Records shown.
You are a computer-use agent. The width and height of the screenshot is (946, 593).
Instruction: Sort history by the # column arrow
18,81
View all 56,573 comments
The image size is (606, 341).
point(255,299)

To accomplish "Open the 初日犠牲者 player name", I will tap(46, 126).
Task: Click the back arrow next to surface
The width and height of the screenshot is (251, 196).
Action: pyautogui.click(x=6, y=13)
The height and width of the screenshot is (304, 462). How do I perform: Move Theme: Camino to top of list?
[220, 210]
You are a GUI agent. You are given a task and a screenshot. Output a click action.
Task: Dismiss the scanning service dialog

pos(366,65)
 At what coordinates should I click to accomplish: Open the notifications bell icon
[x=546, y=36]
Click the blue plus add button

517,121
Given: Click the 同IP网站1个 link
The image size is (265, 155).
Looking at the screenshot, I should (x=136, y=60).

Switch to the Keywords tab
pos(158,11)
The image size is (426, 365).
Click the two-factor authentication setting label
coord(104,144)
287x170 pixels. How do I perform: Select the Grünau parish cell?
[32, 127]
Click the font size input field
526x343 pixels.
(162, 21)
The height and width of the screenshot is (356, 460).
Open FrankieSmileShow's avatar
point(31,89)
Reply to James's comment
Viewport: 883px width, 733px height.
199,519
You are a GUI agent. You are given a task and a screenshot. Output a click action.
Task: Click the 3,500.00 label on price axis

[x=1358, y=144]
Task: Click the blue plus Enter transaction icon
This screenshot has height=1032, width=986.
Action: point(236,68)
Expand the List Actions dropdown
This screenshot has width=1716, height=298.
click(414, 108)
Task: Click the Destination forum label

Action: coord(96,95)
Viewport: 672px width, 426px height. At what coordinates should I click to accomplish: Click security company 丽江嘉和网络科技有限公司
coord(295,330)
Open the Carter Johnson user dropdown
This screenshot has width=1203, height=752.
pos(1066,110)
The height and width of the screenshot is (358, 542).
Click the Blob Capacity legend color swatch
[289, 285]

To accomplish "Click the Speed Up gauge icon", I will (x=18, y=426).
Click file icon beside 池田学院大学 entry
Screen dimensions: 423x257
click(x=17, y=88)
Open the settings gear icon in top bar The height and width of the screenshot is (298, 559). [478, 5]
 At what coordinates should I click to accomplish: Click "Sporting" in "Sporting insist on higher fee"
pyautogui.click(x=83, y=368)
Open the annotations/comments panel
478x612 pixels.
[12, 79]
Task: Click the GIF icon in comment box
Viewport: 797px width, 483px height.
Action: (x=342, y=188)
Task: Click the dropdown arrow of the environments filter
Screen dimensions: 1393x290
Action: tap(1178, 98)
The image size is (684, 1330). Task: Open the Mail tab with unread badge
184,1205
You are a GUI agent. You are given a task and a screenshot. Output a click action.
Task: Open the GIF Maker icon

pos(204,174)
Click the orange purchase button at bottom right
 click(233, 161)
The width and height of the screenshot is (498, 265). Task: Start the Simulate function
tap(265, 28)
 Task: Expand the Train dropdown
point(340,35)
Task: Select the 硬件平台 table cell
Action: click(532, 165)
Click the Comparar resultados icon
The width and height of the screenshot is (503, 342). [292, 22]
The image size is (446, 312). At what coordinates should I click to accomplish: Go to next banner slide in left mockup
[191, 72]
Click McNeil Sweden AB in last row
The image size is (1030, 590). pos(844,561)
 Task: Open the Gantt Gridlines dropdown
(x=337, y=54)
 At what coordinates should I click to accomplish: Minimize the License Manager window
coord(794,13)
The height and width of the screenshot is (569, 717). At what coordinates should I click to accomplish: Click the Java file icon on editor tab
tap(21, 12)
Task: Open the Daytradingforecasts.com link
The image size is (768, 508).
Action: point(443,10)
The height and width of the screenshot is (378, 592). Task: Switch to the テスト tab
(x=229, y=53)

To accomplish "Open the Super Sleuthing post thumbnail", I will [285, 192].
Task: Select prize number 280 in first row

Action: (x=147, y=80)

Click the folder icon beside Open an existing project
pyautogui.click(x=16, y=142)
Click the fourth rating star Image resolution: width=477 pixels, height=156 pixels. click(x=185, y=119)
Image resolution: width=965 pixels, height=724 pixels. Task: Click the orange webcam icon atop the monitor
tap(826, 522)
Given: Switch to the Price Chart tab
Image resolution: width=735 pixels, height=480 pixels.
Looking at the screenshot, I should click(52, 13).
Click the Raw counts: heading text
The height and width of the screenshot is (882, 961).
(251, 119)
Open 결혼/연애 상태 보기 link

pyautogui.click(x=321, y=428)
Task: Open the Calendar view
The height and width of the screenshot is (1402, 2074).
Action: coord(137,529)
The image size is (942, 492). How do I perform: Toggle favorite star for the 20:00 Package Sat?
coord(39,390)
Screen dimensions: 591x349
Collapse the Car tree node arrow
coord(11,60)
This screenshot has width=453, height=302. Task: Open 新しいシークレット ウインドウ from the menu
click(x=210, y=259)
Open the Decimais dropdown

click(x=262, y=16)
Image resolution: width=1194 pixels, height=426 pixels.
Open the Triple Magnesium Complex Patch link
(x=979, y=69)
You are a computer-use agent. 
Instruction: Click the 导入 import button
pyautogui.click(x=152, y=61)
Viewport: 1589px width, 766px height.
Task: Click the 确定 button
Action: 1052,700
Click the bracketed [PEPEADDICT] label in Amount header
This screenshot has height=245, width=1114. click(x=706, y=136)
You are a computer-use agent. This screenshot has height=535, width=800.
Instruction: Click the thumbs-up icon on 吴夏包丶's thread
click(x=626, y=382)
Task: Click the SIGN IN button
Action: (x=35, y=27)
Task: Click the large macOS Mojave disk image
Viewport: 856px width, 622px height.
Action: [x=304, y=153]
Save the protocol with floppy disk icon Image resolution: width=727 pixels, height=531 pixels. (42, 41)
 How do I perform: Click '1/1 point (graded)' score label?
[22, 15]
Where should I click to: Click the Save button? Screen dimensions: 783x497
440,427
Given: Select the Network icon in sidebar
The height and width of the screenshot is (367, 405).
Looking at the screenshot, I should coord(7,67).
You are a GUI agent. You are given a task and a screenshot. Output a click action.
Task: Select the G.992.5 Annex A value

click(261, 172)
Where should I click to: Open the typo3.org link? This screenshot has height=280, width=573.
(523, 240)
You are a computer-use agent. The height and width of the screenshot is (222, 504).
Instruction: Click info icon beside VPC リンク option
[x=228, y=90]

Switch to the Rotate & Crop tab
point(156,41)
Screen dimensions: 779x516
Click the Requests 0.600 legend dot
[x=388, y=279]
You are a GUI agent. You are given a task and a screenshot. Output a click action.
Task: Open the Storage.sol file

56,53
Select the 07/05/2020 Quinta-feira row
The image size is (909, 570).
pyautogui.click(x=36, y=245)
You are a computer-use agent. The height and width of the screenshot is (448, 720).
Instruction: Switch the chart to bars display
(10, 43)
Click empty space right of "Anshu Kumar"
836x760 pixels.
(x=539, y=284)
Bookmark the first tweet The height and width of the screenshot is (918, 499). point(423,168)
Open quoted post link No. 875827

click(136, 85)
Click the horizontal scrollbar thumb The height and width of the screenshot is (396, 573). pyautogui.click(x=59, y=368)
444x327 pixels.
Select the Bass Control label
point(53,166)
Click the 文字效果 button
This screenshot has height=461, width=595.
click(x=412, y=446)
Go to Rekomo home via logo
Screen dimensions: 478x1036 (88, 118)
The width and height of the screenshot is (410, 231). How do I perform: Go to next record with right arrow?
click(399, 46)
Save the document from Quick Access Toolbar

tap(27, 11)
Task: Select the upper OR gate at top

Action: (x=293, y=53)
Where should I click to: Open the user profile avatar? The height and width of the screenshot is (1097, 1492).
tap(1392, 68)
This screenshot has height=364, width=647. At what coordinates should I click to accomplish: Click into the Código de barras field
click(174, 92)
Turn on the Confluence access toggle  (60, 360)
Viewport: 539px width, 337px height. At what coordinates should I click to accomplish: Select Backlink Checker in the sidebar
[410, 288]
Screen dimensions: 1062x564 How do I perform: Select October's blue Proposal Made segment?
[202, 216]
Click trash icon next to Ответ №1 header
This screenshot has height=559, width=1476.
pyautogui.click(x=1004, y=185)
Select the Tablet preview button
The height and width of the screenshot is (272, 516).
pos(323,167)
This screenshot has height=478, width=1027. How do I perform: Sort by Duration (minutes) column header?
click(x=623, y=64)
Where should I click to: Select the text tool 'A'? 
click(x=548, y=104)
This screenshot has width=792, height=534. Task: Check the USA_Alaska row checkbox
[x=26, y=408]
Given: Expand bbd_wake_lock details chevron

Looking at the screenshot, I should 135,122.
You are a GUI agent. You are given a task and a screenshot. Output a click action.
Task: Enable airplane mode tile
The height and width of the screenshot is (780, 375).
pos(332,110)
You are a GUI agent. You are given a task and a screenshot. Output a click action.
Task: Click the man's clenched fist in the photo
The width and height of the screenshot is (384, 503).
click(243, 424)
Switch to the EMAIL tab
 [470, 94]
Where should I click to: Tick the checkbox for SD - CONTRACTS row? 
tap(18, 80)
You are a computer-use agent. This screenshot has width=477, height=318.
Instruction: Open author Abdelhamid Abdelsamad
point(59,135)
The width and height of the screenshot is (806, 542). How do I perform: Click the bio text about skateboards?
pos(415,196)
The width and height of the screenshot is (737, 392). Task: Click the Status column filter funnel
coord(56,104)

What the exercise asks. Set down again, word for word, the stretch of records from the line with "Click the fourth" to the line with "Given: Switch to the Price Chart tab", both of those lines included.

Exercise answer.
Click the fourth rating star Image resolution: width=477 pixels, height=156 pixels. click(x=185, y=119)
Image resolution: width=965 pixels, height=724 pixels. Task: Click the orange webcam icon atop the monitor
tap(826, 522)
Given: Switch to the Price Chart tab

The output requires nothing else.